Could you rewrite the lines from the line with "Tap the AP Roaming marker on chart" to the line with "(x=220, y=601)", requests included, and shift every coordinate in the answers up by 78? Leave the pictures out.

Given data:

------------

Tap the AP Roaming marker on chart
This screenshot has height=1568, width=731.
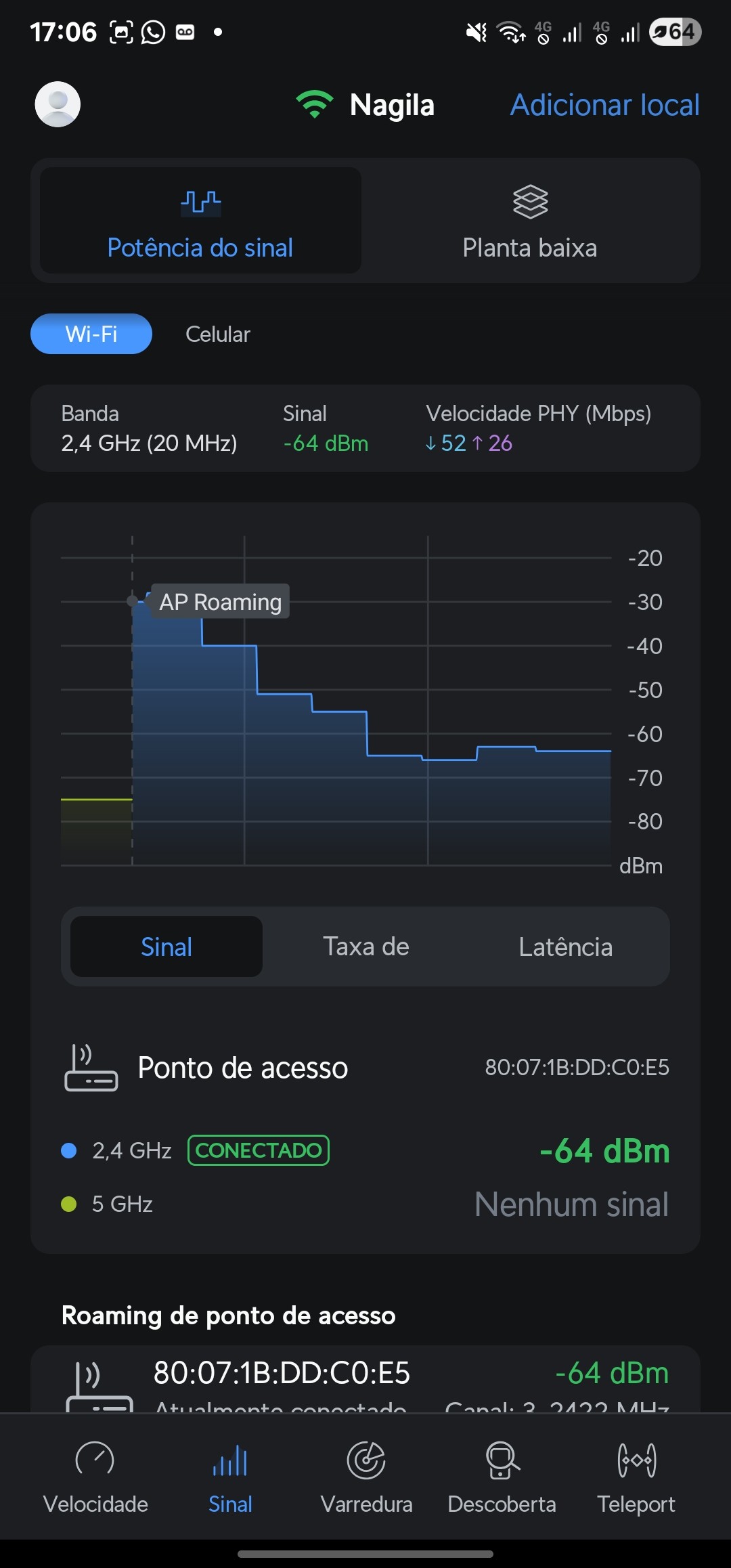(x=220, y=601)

------------

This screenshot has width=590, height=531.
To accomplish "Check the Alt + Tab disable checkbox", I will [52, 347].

------------

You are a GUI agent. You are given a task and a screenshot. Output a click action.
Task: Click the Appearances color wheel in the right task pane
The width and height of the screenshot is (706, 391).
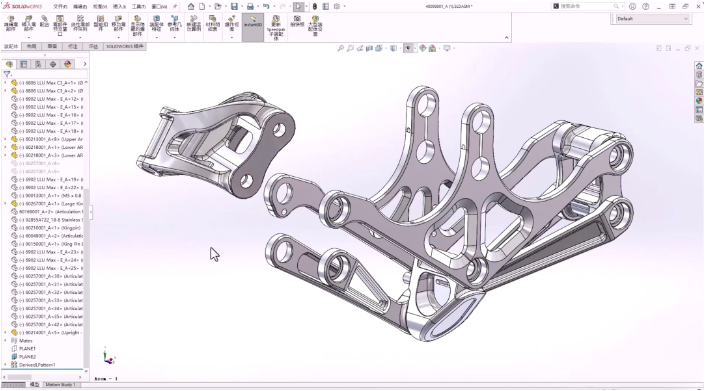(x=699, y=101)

------------

Output below:
Tap the AP Roaming marker on chart
This screenshot has height=1568, width=731.
(x=298, y=679)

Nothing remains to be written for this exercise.